A clamour to my left made me raise my head to watch as a pair of greylag geese flew low around the edge of the wood like a pair of the F35 Lightning fighter planes practising (for what seems inevitable) in local skies lately. The geese were almost as noisy. Before opening the gate to the wood I gave the rusty latch a liberal dose of WD40. Silence isn’t golden when hunting. It’s essential. The squirrel, the fox, the hare and the deer soon associate the slam of a car door or the squeak of a hinge with imminent danger. Did you notice I didn’t say rabbit? I haven’t shot (nor seen) a rabbit on this estate for three years now. I’ve occasionally found rabbit ‘currants’ and suspect any feeding activity is purely nocturnal. Any ‘scutties’ that survive RHVD2 though are unlikely to survive predation of nursery stops by the myriad badgers that undermine this landscape. This place would be a perfect experimental site for species balancing. Proper conservation – not the free-for-all that rewilders advocate. Thin out the badgers and watch the return of ground-nesting birds and small mammals. God knows? We might even see a hedgehog for the first time in my fifteen years here too!

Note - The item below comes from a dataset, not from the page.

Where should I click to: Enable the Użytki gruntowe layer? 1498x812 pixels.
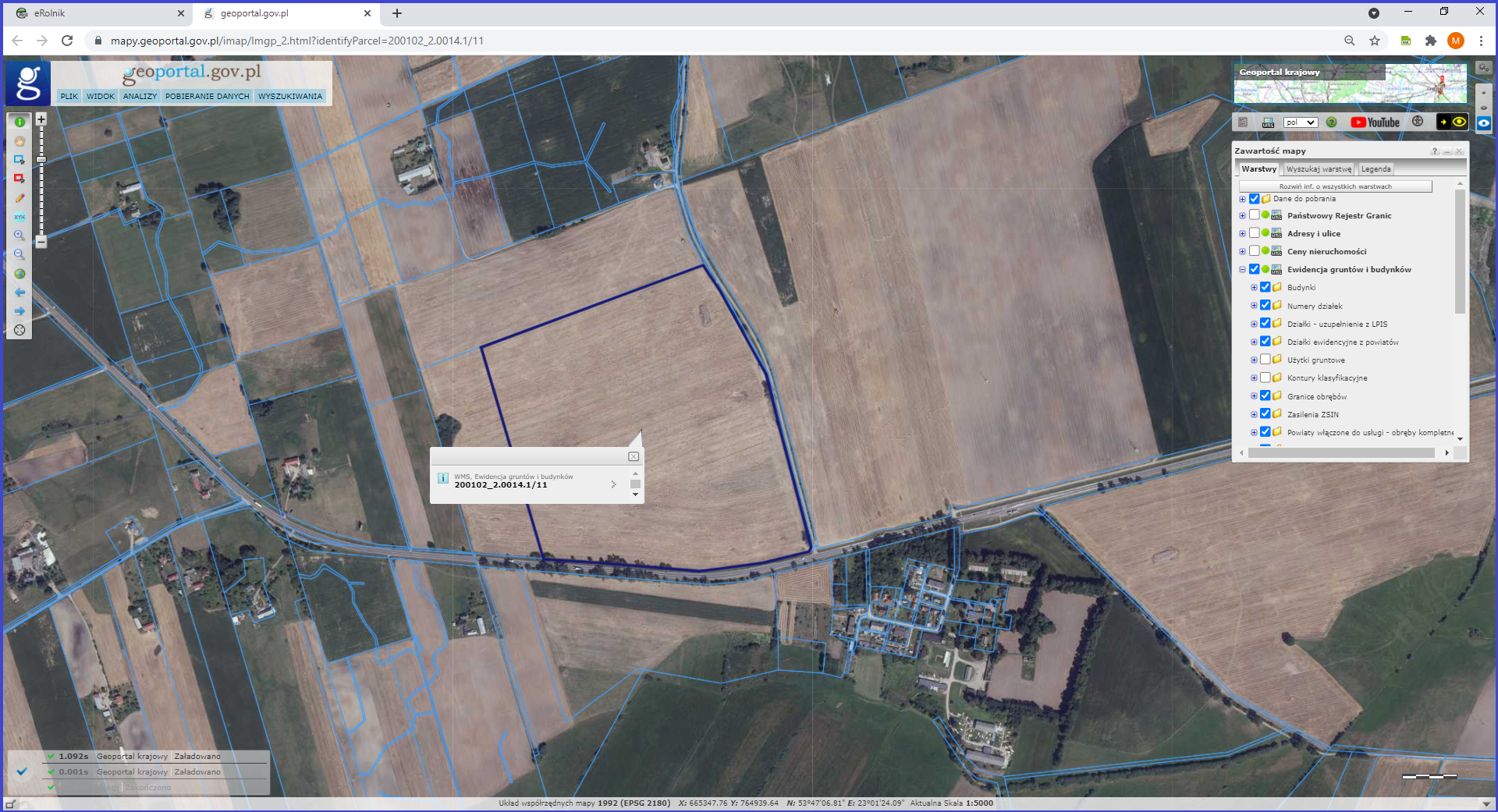click(x=1265, y=360)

Inside the wood, the petrichor was intense. It is a phenomenon caused when light raindrops hit dry soil. Years ago it was known as argillaceous odour. Drought struck plants release an oil into the earth around them which is designed to delay the germination of seeds until wetter conditions can support growth. In the same soil there are bacteria which produce a chemical compound known as geosmin. When a raindrop hits the dry earth, it bounces back producing tiny droplets with an aerosol effect that releases the combination of oil and geosmin. Similar to using a fragrance spray. The resulting odour is petrichor, so powerful that man and beast can sense it at a distance. In fact, its sensitivity by humans is attributed to our ancestral survival, enabling us to find water sources purely by following the scent. It is this aroma, which as I mentioned at the start of this blog, makes me smile as a hunter. It guarantees a damp, silent woodland floor without being over-soaked and treacherously muddy. You won’t smell petrichor after torrential rainfall; the deluge drowns the aerosol effect.
The main quarry in this small wood is the grey squirrel but I’m always alert for other pests. One interesting find today was a hen pheasants wing. The birds killer had left its scat on top of the feathers, much as a fox often does. The predator this time was a stoat.

I set up in a corner of the wood where the squirrels travel from drey to the landowners bird tables. Happy with a hat trick, I went walkabout with the camera, enjoying the wren and robin song but the spot of the morning was a hobby hawking insects over the water meadow – no doubt enjoying the insect supply which the new herd has brought through their dung.